O Plano Estadual de Combate ao Lixo no Mar, o primeiro do gênero em São Paulo, define um conjunto de diretrizes distribuídas em oito eixos estratégicos e projeta ações para os próximos dez anos, abrangendo desde a gestão de resíduos até educação ambiental e fortalecimento institucional.
Diagnóstico revela presença de plástico em toda a costa
Levantamentos técnicos que serviram de base ao documento expõem a dimensão da contaminação. Segundo a Agência SP, resíduos sólidos foram registrados em 100% das praias monitoradas ao longo do litoral brasileiro. O plástico responde por 91% desse total, e os descartáveis de uso único somam cerca de 60% dos itens coletados.
O fundo do mar também apresenta concentração elevada de material. Dados do Programa Mar Sem Lixo, da Fundação Florestal, indicam uma média de 599 itens de resíduos por quilômetro quadrado nas Áreas de Proteção Ambiental Marinhas estaduais. Desse volume, 93,8% são de origem plástica.
Treze metas compõem a primeira fase de execução
Das 45 metas previstas no plano, 13 foram selecionadas para o ciclo inicial de implementação.
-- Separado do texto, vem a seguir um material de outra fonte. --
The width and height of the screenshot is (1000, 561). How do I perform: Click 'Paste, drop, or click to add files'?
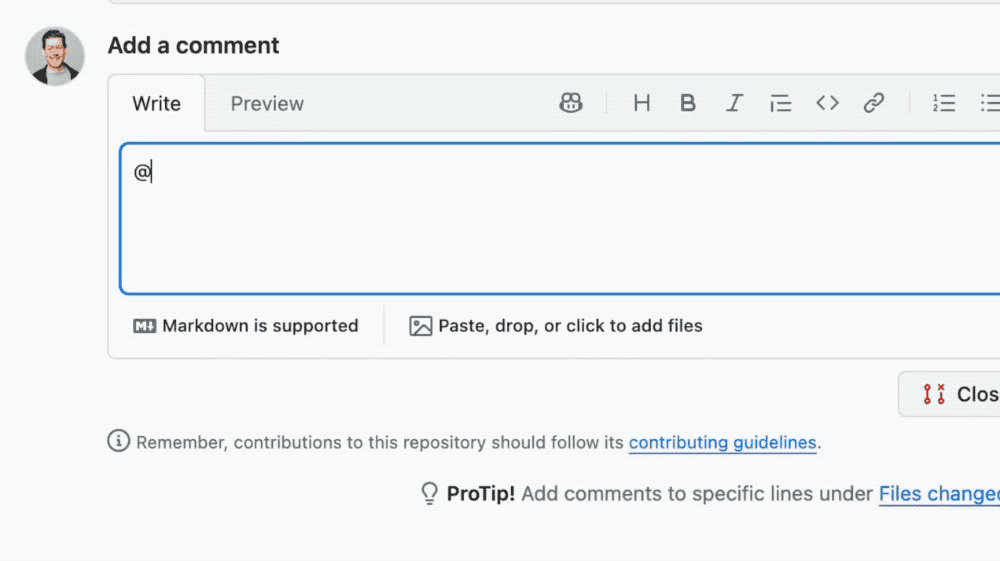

As prioridades incluem a diminuição progressiva da produção e venda de plásticos descartáveis, a expansão da coleta seletiva e da logística reversa nos municípios do litoral paulista, o reforço das ecobarreiras instaladas em rios e a delimitação de Zonas Livres de Plástico.
O documento prevê ainda o monitoramento de microplásticos e pellets em praias e regiões estuarinas, além do mapeamento de locais com alta concentração de resíduos.
A coordenação das ações ficará a cargo de uma estrutura permanente de governança vinculada à Secretaria de Meio Ambiente, Infraestrutura e Logística (Semil), responsável pelo acompanhamento periódico das metas.
A secretária da pasta, Natalia Resende, afirmou que o plano “foi construído com base em evidências científicas e fortalecido pela participação da sociedade, permitindo que as ações previstas sejam mais efetivas e alinhadas aos desafios enfrentados pelos municípios costeiros”.
Consultas públicas moldaram o conteúdo final
A versão final do plano incorporou contribuições colhidas entre abril e maio de 2026. Uma consulta pública recebeu 173 manifestações de órgãos governamentais, empresas, pesquisadores e cidadãos. Em paralelo, uma audiência pública realizada em Santos reuniu 94 participantes presenciais e contou com transmissão ao vivo.
A elaboração envolveu equipes técnicas de diferentes órgãos estaduais, entre eles o Instituto de Pesquisas Ambientais, a Fundação Florestal e a Companhia Ambiental do Estado de São Paulo (Cetesb).